According to Brake, people in their mid-20s are the most likely to take unnecessary driving risks, such as driving on drugs or alcohol. Young people seem to disregard just how much an intoxicated mind can impair their driving – See our graphic, which reveals exactly how alcohol affects a driver’s brain – Click here

Mobile Phones

Though people of all ages are guilty of using their phone whilst driving, according to RoSPA, the highest proportion are young drivers.
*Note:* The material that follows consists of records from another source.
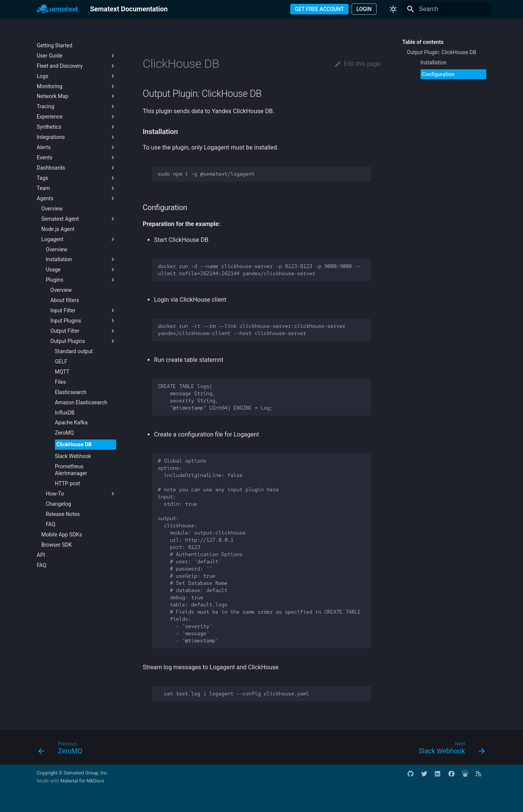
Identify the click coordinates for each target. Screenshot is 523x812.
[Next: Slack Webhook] (449, 750)
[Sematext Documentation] (57, 9)
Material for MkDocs (82, 781)
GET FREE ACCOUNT (319, 9)
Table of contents (423, 42)
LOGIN (364, 9)
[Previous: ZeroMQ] (62, 750)
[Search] (447, 9)
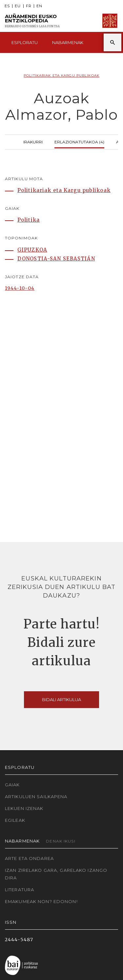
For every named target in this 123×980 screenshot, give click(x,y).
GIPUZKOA (32, 250)
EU (17, 6)
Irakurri (33, 141)
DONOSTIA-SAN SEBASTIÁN (56, 259)
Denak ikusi (60, 841)
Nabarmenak (68, 42)
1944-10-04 (20, 288)
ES (7, 6)
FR (28, 6)
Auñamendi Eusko (32, 21)
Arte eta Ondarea (29, 858)
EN (39, 6)
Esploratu (24, 42)
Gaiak (13, 784)
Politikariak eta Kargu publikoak (62, 75)
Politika (28, 220)
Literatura (19, 889)
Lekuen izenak (24, 808)
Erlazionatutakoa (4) (79, 141)
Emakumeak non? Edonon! (41, 901)
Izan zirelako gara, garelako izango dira (56, 874)
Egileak (15, 820)
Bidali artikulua (62, 700)
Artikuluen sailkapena (36, 797)
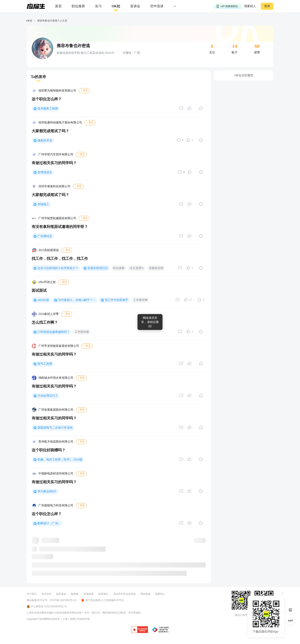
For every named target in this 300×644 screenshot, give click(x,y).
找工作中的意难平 (116, 300)
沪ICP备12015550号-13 (63, 600)
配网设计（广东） (49, 523)
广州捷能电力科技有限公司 (56, 505)
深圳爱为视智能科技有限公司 (57, 90)
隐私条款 (61, 594)
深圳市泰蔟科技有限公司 (54, 186)
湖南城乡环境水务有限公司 (56, 378)
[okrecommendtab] (116, 6)
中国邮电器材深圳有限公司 (56, 474)
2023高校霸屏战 (48, 250)
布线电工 (43, 204)
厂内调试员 (45, 236)
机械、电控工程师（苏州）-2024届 (60, 460)
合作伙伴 (46, 594)
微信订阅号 (241, 615)
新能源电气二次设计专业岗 (55, 428)
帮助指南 (145, 594)
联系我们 (103, 594)
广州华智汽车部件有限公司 (56, 154)
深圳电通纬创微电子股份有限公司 (60, 122)
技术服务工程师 (48, 108)
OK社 (29, 20)
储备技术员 (45, 140)
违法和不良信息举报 (124, 594)
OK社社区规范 (244, 75)
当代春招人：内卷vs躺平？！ (77, 300)
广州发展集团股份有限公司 (56, 410)
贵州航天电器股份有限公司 (56, 442)
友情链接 (88, 594)
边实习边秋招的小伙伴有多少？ (58, 268)
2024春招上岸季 (48, 314)
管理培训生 (45, 172)
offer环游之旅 (47, 282)
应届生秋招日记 (98, 268)
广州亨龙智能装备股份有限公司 (59, 346)
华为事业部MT (47, 492)
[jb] (139, 630)
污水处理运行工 (48, 396)
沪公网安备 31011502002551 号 (47, 606)
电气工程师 (45, 364)
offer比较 (43, 300)
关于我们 (32, 594)
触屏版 (75, 594)
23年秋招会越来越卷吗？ (53, 332)
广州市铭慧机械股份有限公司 (57, 218)
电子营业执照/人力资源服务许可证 (102, 600)
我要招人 (250, 6)
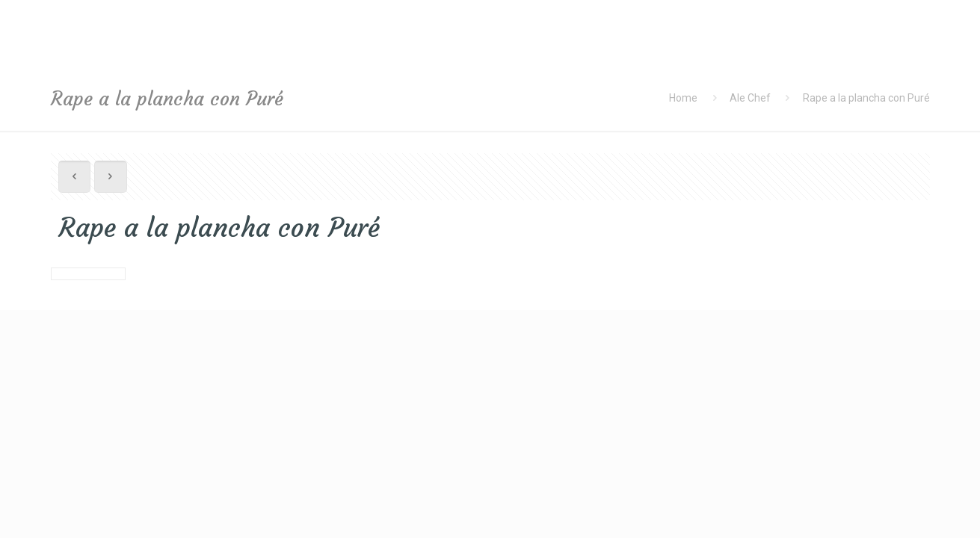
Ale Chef (750, 98)
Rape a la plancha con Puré (866, 98)
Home (683, 98)
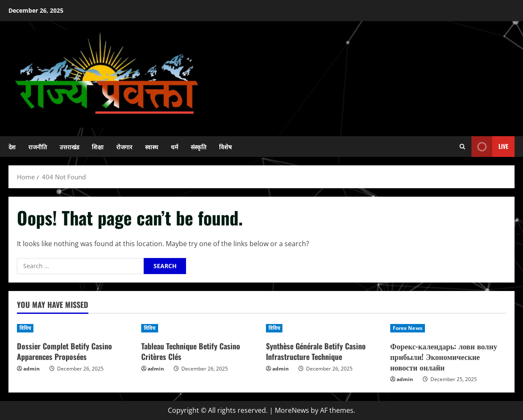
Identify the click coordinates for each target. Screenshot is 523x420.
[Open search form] (462, 146)
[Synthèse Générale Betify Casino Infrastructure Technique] (324, 328)
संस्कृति (198, 146)
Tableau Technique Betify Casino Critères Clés (191, 351)
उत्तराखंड (69, 146)
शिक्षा (98, 146)
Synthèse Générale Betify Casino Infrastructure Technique (316, 351)
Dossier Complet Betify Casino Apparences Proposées (64, 351)
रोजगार (124, 146)
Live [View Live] (490, 146)
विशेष (225, 146)
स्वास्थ (151, 146)
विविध (25, 328)
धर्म (174, 146)
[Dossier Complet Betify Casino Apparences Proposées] (75, 328)
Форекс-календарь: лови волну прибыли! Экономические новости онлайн (444, 357)
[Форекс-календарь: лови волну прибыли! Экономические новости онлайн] (448, 328)
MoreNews (292, 410)
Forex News (408, 328)
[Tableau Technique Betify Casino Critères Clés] (199, 328)
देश (12, 146)
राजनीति (38, 146)
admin (31, 368)
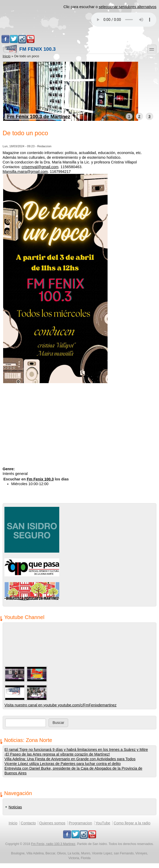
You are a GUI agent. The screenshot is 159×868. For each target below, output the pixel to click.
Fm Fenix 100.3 (29, 49)
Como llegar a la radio (132, 823)
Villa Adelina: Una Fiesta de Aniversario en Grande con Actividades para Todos (70, 759)
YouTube (103, 823)
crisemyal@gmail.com (40, 167)
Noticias (15, 807)
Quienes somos (52, 823)
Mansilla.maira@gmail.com (25, 172)
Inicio (6, 56)
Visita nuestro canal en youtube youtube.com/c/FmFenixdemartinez (60, 705)
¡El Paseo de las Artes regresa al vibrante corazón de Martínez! (57, 754)
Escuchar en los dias (36, 479)
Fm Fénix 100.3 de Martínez (39, 117)
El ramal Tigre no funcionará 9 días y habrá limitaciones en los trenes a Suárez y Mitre (76, 749)
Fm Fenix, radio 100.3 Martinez (53, 844)
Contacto (28, 823)
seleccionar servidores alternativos (127, 7)
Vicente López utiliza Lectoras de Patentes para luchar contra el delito (63, 764)
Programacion (80, 823)
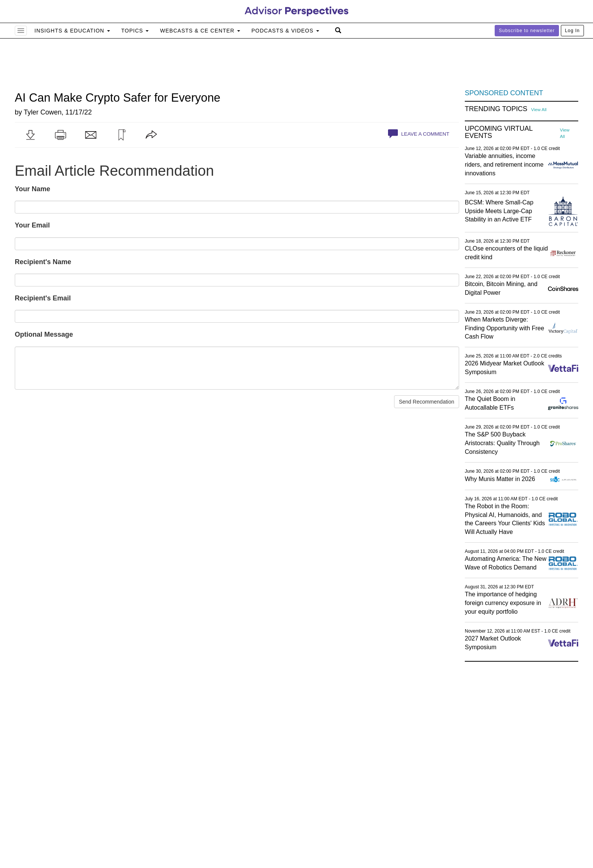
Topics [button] (135, 31)
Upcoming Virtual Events (498, 132)
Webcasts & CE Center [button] (200, 31)
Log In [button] (572, 31)
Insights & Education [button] (72, 31)
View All (539, 109)
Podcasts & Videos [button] (285, 31)
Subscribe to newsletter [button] (527, 31)
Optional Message (44, 334)
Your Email (32, 225)
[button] (30, 135)
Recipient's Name (43, 262)
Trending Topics (496, 109)
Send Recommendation (427, 402)
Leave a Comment (419, 134)
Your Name (33, 189)
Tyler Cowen (43, 112)
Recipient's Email (43, 298)
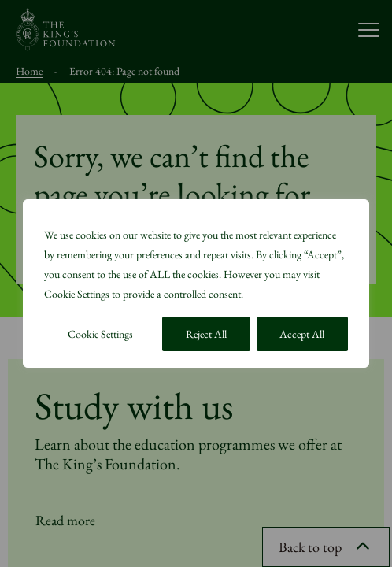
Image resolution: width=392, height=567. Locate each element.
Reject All (206, 334)
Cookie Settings (100, 334)
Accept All (301, 334)
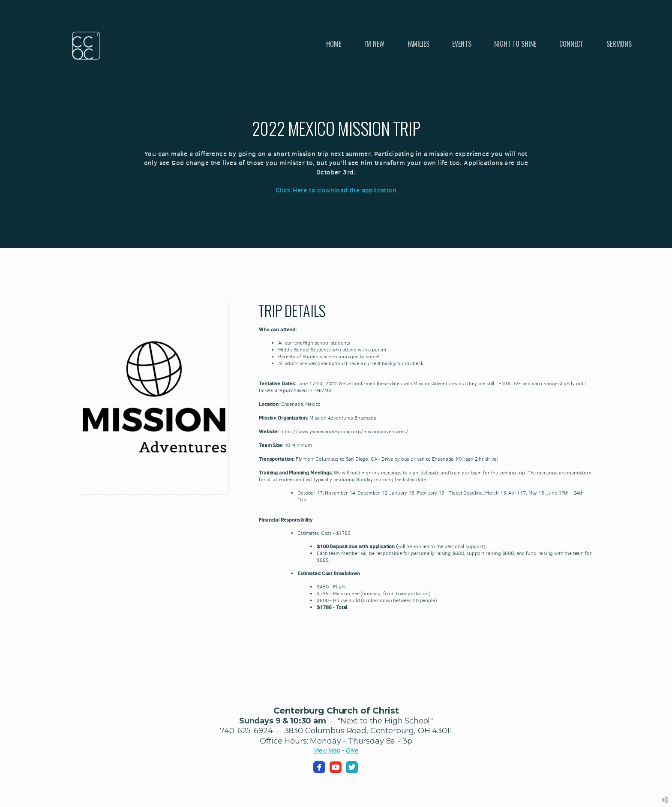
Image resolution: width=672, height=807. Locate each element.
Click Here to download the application (336, 190)
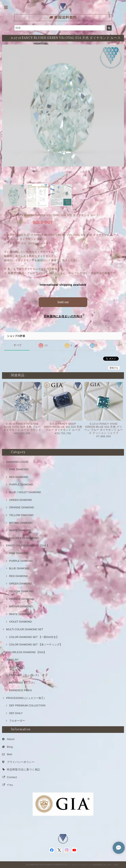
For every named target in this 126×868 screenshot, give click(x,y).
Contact (12, 777)
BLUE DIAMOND (19, 568)
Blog (10, 747)
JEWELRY (12, 659)
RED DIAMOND (19, 477)
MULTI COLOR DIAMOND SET (25, 629)
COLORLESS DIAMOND (24, 538)
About (10, 739)
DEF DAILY (16, 713)
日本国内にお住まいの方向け (63, 316)
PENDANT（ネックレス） (25, 675)
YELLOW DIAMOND (21, 591)
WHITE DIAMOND (20, 530)
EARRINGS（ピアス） (23, 682)
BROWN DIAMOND (21, 523)
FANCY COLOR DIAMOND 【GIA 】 (28, 545)
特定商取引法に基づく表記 (23, 769)
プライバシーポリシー (21, 762)
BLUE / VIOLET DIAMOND (25, 492)
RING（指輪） (18, 667)
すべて (18, 345)
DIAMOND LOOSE (17, 462)
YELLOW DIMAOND (21, 515)
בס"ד (10, 785)
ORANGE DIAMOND (21, 507)
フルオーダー (17, 720)
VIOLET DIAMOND (20, 621)
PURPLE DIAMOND (21, 484)
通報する (114, 368)
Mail (9, 754)
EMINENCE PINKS (20, 690)
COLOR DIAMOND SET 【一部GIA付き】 (34, 637)
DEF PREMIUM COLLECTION (27, 705)
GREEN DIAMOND (20, 500)
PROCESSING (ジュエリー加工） (26, 698)
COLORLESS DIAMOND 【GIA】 (26, 652)
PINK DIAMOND (19, 469)
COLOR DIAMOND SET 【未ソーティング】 (36, 644)
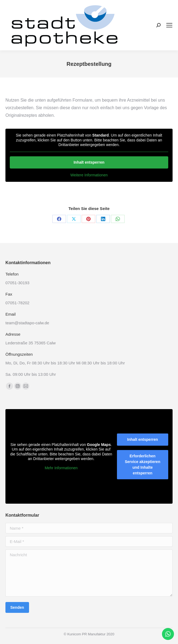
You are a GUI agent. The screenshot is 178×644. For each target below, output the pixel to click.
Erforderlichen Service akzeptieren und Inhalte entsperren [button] (142, 464)
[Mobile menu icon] (169, 25)
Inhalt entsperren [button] (89, 162)
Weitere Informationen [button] (89, 175)
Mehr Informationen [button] (61, 468)
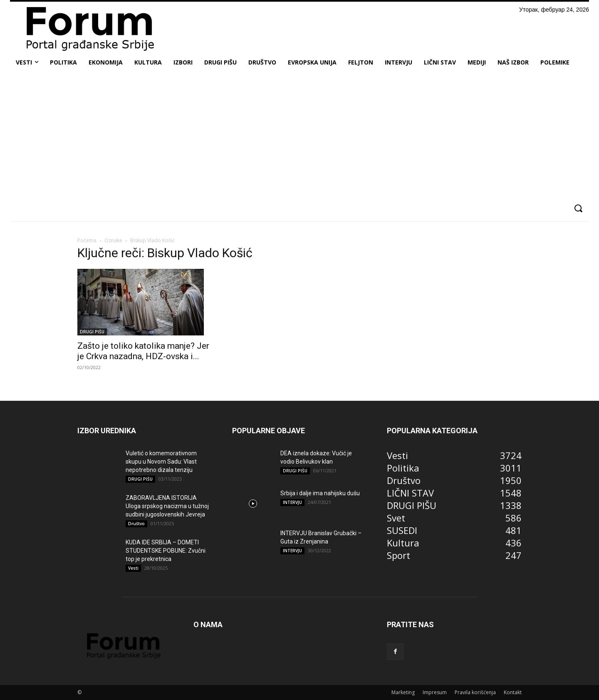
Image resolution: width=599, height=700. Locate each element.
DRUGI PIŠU (92, 332)
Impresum (435, 692)
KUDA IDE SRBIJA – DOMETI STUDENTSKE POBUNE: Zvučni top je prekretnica (166, 551)
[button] (578, 208)
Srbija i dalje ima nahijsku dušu (320, 493)
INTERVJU (292, 502)
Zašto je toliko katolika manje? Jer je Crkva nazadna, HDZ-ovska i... (143, 351)
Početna (87, 240)
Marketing (403, 692)
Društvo (136, 524)
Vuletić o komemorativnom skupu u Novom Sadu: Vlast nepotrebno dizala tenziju (161, 462)
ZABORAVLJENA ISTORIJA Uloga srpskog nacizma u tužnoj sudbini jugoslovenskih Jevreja (167, 506)
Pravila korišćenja (475, 692)
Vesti (133, 568)
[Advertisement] (300, 135)
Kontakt (512, 692)
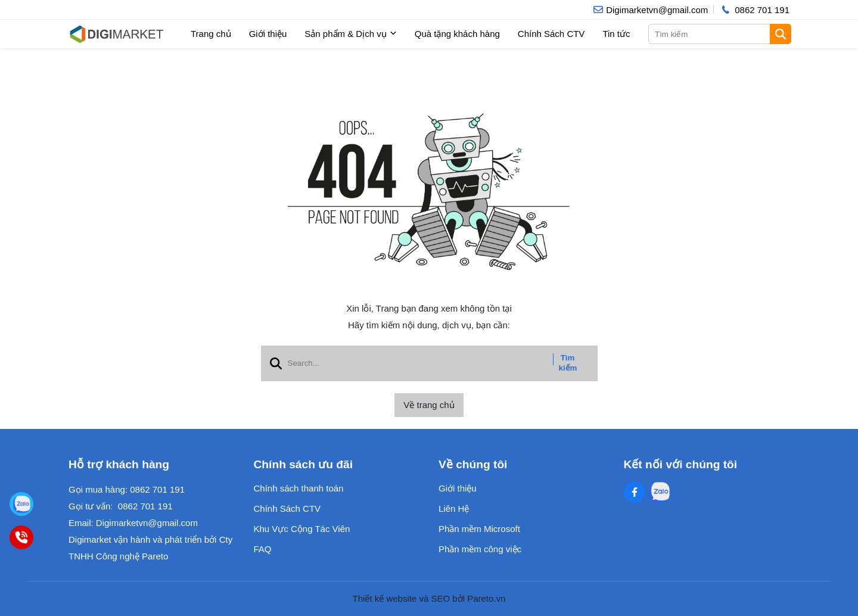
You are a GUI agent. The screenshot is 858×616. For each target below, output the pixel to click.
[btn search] (781, 34)
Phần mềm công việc (480, 549)
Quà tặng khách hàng (457, 33)
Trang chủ (211, 33)
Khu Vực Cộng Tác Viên (302, 528)
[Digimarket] (21, 504)
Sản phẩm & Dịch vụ (350, 34)
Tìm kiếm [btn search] (568, 363)
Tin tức (616, 33)
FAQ (263, 549)
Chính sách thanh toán (299, 488)
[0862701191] (21, 537)
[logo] (116, 34)
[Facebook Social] (635, 492)
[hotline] (754, 10)
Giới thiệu (268, 33)
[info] (651, 10)
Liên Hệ (453, 508)
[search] (719, 34)
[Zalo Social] (660, 492)
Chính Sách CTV (551, 33)
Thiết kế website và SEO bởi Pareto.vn (429, 598)
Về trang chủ (428, 405)
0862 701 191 (157, 489)
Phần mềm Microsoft (479, 528)
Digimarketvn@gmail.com (147, 522)
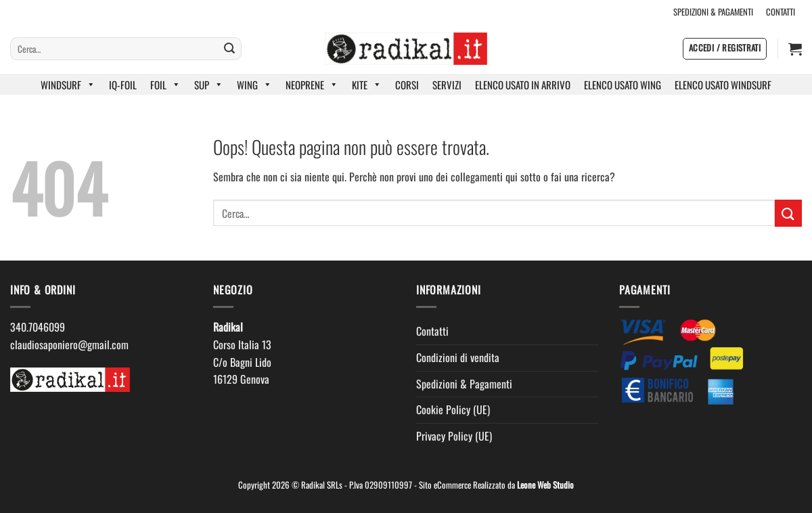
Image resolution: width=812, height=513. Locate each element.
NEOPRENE (312, 85)
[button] (725, 49)
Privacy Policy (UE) (454, 436)
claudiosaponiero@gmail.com (69, 344)
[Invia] (229, 49)
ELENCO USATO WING (623, 85)
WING (254, 85)
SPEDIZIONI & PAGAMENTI (713, 12)
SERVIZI (447, 85)
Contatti (432, 331)
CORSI (407, 85)
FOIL (165, 85)
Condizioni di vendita (457, 357)
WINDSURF (68, 85)
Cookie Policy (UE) (453, 409)
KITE (367, 85)
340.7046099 (37, 327)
It’s not worth doing, as research by Brake has shown 98% of all drivers who get distracted will experience a deterioration in their driving ability. If you are a young driver, you may not be very experienced at this stage of your driving life, so even a simple distraction can hold serious consequences.

This is even more prevalent now that ministers want to double the penalty for using your mobile phone whilst driving, changing it from 3 penalty points to 6. This would mean an automatic ban for drivers who have held their licence for less than 2 years.

UK motorists’ attitudes towards road safety

In recent years there has been a decline in motorist’s appreciation for issues around drink driving, speeding and using mobile phones. Just have a look at this data from a recent Gov survey. The graph represents the percentage of motorists who believe that issues listed below should be the government’s priority, for example 65% of people* asked in November 2006 believed that drink driving should be a priority for the government.

*Please note that people were able to select multiple answers resulting in a total higher than 100%.

attitudes towards road safety in gov survey

With more awareness of the Fatal Four, hopefully drivers can re-appreciate how important these issues are.